In May 2023, the city accepted an $800,000 grant from the Minnesota Department of Employment and Economic Development to support the arrival of a new technology company, ForwardEdge ASIC. The start-up manufacturer creates reprogrammable semiconductor microchips for missiles and F-35 military bombers, as well as temperature sensors, plug-in modules and other micro-electronics used by the aerospace industry.

In exchange for financial backing from the Minnesota Investment Fund program, the wholly-owned subsidiary of Lockheed Martin promised to create 113 jobs at 2340 Energy Park Drive by the end of 2025, with positions paying between $40 and $127 per hour, in addition to benefits.

In recent months, ForwardEdge requested an extension of its compliance date from March 2026 to March 2027 to give them more time to meet their job creation requirement. To date, they’ve installed about 83 jobs, leaving them about 30 jobs short of goal. Otherwise, the state would reduce their grant on a prorated basis, which city staff estimated could add up to as much as a $200,000 reduction in their grant award.

DEED indicated to the city that it would approve a one-year extension if formally requested by the city council. A Feb. 4 public hearing on the proposed grant extension drew at least 30 speakers to council chambers against that proposal, as well as at least 32 emails in opposition to the request.

Defense contractor ties

Many cited the defense contractor’s ties to U.S. Immigration and Customs Enforcement and the Israeli military’s bombing of Gaza and the Palestinian people.

“You are making us accomplices in murder,” said one of the speakers.

“Living in Saint Anthony Park, I am not comfortable knowing I share the neighborhood with a business that creates the computer chips for warplanes used in the brutalization and destruction of the Palestinian people,” reads a letter.

“I will not have my tax dollars funding anything related to ICE, Israel or any other political organization/body that supports the oppression of others,” reads another letter.

Speakers noted the Minneapolis City Council voted in December to cut funding for the city’s $500,000 contract with Zen City, an Israeli tech company that specializes in surveillance technology.

Under pressure from protesters who attended multiple meetings of the Board of Water Commissioners last summer, St.

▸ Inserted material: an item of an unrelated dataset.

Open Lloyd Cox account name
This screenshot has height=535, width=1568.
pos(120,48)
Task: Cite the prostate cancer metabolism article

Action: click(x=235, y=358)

Paul Regional Water Services plans to issue a request for proposals this spring for a cyber-security vendor, allowing it to study potential alternatives to its current contract with Waterfall Security Solutions of Israel, which provides a combination of hardware and online services.

Council vote

Meanwhile, St. Paul Council Member Molly Coleman, who represents Ward 4, asked for the grant extension request for ForwardEdge to be laid over for a week, allowing her more time to inquire from the city attorney’s office whether a one-year extension was guaranteed as part of the original contract. Her request drew boos and yelling from the audience.

Coleman withdrew her motion after fellow council members also objected and said they were ready to reject the company’s request. Council Member Nelsie Yang tearfully described the fear gripping the Hmong community under Operation Metro Surge, decades after today’s Hmong elders lost everything after assisting the CIA with the failed “Secret War” in Laos.

“We have to be firm on what we are against,” said Council Member Anika Bowie, noting her husband, Jamael Lundy, was recently arrested by heavily-armed federal agents in their home for his role in a non-violent protest at a St. Paul church. “We have witnessed, experienced, helicopters, military-grade officers on the streets. We as a state decided that it was OK to invest into a manufacturing company that is producing terror and has a hand in this violence. … It is very easy for me to vote no.”

Bowie thanked the citizen advocates in the room for calling attention to a matter she and others on the council might have glossed over as a routine extension request, and Yang said she felt embarrassed to have voted to approve the DEED grant in 2023.

After some discussion, Council Vice President HwaJeong Kim motioned to deny the contract extension. Her motion was approved by the council, 6-0. Council Member Cheniqua Johnson is away on an extended maternity leave.